Le ministre de l’Intérieur, Saïd Sayoud, effectuera demain une visite de deux jours à Paris, à la tête d’une importante délégation, répondant ainsi à une invitation directe de son homologue français, Laurent Nunez.
Les discussions s’articulent autour de trois axes principaux, à savoir la coopération sécuritaire et migratoire, le dossier des biens mal acquis, réclamés de longue date par l’Algérie et la situation des Algériens en situation irrégulière présents sur le territoire français et enfin le suivi des questions liées aux relations consulaires et administratives. Depuis le début de l’année 2026, les consulats algériens en France ont émis environ 140 laissez-passer.
De son côté, une source française indique que 700 Algériens se trouvent actuellement en centre de rétention, dans l’attente d’un retour au pays. Paradoxalement, Alger affirme avoir déjà permis le retour volontaire de 320 jeunes Algériens en situation irrégulière. L’ambassadeur de France en Algérie, Stéphane Romatet, a donné quelques chiffres : sur les quelque 51 000 Algériens en situation irrégulière recensés en France en 2025, seuls 2 500 feraient l’objet d’une mesure d’expulsion effective.
Et d’ajouter : «Il est facile de mettre les gens dans l’avion, mais sans un lien de confiance avec l’Algérie, on ne peut pas les faire descendre.» Du côté français, Laurent Nuñez a clairement affirmé que la France est obligée de travailler avec l’Algérie. Le ministre français a insisté particulièrement sur la nécessité de «restaurer un échange d’informations ciblé sur les réseaux de trafiquants de stupéfiants», soulignant que «la collaboration se fait dans les deux sens».
« Sur la partie sécuritaire et migratoire, nous sommes obligés de discuter avec l’Algérie», a-t-il tranché dans un entretien à la Tribune du Dimanche. «C’est un grand pays, qui a un certain savoir-faire en matière de renseignements et de sécurité. Avoir des échanges avec lui est nécessaire», a encore ajouté.
En plus de la sécurité et de la lutte contre l’immigration clandestine, le ministre de l’Intérieur français a souligné la dimension humaine dans les relations franco-algériennes, avec «plusieurs millions de personnes de part et d’autre de la Méditerranée qui sont concernées par la relation franco-algérienne et la vivent très directement».

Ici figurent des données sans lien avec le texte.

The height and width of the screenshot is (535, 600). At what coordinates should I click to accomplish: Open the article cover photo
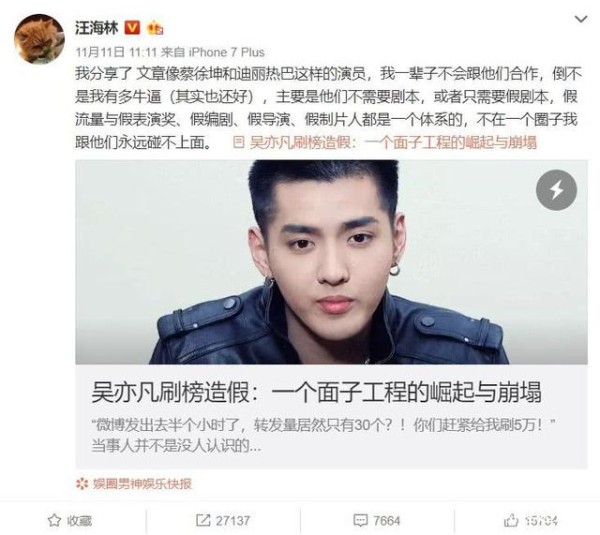tap(331, 262)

Alger, un partenaire incontournable
Il enchaîne en taclant Bruno Retailleau et les partisans de la ligne dure avec l’Algérie : «Quel est l’intérêt d’avoir un bras de fer dans ces conditions ? » Avant d’asséner : «Ceux qui ne cherchent qu’à braquer l’Algérie ne pensent pas aux intérêts de la France, mais à leurs intérêts électoraux.»
Pour Paris, l’Algérie demeure un partenaire incontournable dans la lutte contre le terrorisme, le narcotrafic et certains flux migratoires, ce qui confère à cette visite une portée stratégique dépassant le cadre purement bilatéral.
Cette rencontre s’inscrit dans la continuité des démarches et des contacts engagés au cours des derniers mois par les deux capitales pour rétablir des canaux de communication stables. Bien qu’aucune communication officielle détaillée n’ait encore été divulguée par Paris ou Alger concernant le programme précis de ce déplacement, cette initiative est d’ores et déjà analysée comme un signal politique fort.
La visite de Sayoud à Paris a été annoncée il y a quelques jours par Laurent Nunez. «Je vais accueillir mon homologue algérien, ici, dans quelques jours. C’est un signal très positif. Une coopération sécuritaire se réinstaure progressivement», a-t-il notamment estimé, lui qui s’était rendu à Alger à la mi-février à l’invitation de Sayoud, après des mois de tensions entre les deux pays. Cette visite de Laurent Nuñez avait amorcé une détente entre Alger et Paris.
Autre étape dans ce rapprochement, la visite récente du ministre de la Justice, Gérald Darmanin. Le ministre de l’Intérieur a expliqué, par ailleurs, qu’il y a, avec son homologue algérien, «un travail d’échange d’informations à réengager sur les trafiquants de stupéfiants, et la collaboration se fait dans les deux sens».